### TEXT SHOWN
-------------------------

I did wind up making the bar for the other side, and now the weather looks like it will start raining.



I had to move the fender mounting point to an L bracket just below the hoodline. The position I had them before wouldn't let the hood close just slightly. The next plan would be to find a way to connect the two fenders. That will serve two purposes - Rigidity (maybe) and a place to put my throttle return spring where I need it. The point I mount it too off the turbo is too low and doesn't return all the way sometimes.

I added a backflush piece to my upper heater hose, and plan to drain the coolant tomorrow morning, get it as clean as possible, then when the rains start, put a hose on there and let it go out in the gravel by my shop. Hopefully i can get the car that far.

I also drilled some holes through the heat sink I got, and mounted my HEI unit as inspiration to actually get it wired up.

 
Well, I limped the car over to my shop, then went and got a 50ft garden hose and a T valve that goes in the upper heater hose to blow the water system out. I drained all the coolant, then ran a hose on it for about 15 minutes, till everything was clear, then I took the hose out, and inserted my air compressor hose onto the fitting, and created a large volcano of water, some little debris and all sorts of junk came flying out of the radiator. Then hosed it again, then air, then filled the system.

170-180 degrees constant now. Awesome.

The T-clamps on the turbo piping are starting to drive me nuts. I'll have to buy new ones. These cheap chinese ones keep coming apart. I was making 2psi boost pressure and thought I had another problem, looked under hood and two of the T-clamps were loose. Tightened them as much as I could, and naturally they stripped before actually being tight, but making 8 psi again. Maybe if I find some better ones I'll find that I can make 14psi easily.

In other news I am beginning to engineer my master shutdown switch. I am going to mount the lever activated moroso switch I have laterally in the trunk, then drill a hole through the arm, and attach a rod there, then remove one reverse light bulb, and drill a hole through the tail light lens where the reverse light was. Then I will grommet that section, put my "OFF" indicator over the rest of the reverse light lens. Then it will have a chrome knob, that you push, to throw the lever forward and turn the car off.

-------------------------

### SUPPLIED INFORMATION
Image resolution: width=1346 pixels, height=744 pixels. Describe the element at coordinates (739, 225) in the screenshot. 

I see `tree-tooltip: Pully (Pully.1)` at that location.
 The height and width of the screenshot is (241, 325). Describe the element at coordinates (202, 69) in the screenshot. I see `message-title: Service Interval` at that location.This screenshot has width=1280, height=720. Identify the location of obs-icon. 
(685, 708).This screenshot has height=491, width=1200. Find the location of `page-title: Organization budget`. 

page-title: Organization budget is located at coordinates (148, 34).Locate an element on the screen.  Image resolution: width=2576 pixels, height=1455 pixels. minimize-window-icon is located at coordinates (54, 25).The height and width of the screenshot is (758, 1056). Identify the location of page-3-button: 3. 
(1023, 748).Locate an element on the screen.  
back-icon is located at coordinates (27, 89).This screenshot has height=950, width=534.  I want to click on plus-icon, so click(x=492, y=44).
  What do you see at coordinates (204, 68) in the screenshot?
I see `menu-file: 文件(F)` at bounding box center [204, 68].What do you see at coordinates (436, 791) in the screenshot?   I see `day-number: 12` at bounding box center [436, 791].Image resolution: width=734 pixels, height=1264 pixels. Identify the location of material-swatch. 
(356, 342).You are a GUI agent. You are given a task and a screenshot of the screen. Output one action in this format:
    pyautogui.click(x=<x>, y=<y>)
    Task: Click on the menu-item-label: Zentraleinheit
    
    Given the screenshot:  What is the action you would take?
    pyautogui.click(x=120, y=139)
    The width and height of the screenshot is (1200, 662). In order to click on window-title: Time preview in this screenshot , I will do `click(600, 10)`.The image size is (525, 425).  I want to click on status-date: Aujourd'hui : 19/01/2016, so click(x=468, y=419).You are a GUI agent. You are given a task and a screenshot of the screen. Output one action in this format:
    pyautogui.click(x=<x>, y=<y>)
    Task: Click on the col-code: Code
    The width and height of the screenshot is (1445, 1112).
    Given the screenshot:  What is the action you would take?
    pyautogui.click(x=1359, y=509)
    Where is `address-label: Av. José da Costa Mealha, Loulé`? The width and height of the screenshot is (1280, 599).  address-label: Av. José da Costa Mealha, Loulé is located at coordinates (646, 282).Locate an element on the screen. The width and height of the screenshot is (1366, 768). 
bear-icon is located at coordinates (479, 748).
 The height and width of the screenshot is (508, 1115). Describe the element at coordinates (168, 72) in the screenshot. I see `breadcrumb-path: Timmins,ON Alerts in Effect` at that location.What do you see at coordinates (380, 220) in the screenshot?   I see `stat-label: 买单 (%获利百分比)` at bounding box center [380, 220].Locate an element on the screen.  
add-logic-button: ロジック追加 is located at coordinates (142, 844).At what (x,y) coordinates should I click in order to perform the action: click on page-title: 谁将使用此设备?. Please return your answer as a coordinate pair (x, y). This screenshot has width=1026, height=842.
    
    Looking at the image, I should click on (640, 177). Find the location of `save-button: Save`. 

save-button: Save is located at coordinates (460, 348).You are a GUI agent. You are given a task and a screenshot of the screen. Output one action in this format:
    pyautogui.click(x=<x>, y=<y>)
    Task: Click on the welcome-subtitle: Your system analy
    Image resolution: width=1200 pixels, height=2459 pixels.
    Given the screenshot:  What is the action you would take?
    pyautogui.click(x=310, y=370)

-------------------------

### EXERCISE SET
1 - In the car build log, what engine temperature holds steady once the cooling system has been flushed and refilled?
2 - Pick up the car build log after its last sentence and continue it in the same first-person voice.

### ANSWER SET
1 - It stays at a constant 170-180 degrees.

2 -
The problem now is I need a relay to shut down the field side of the alternator, since the car will keep running even if I disconnect the battery. I spoke with a tech and they said they would normally have you run the car, then hit the button and see if it stops. If it stops in a sec, you pass, if it still runs, you fail. All because the battery is in the trunk.

So I'm working on that, because I do want to get some times in at the track, just for fun at least. I also don't want to put the battery back in the engine bay, I am very invested into this setup.

20150409_150808_zpsdkdeknpr.jpg
 
I'm waiting for a relay to come for the battery shutdown switch, hoping it's here soon so I can go to the drags next wednesday.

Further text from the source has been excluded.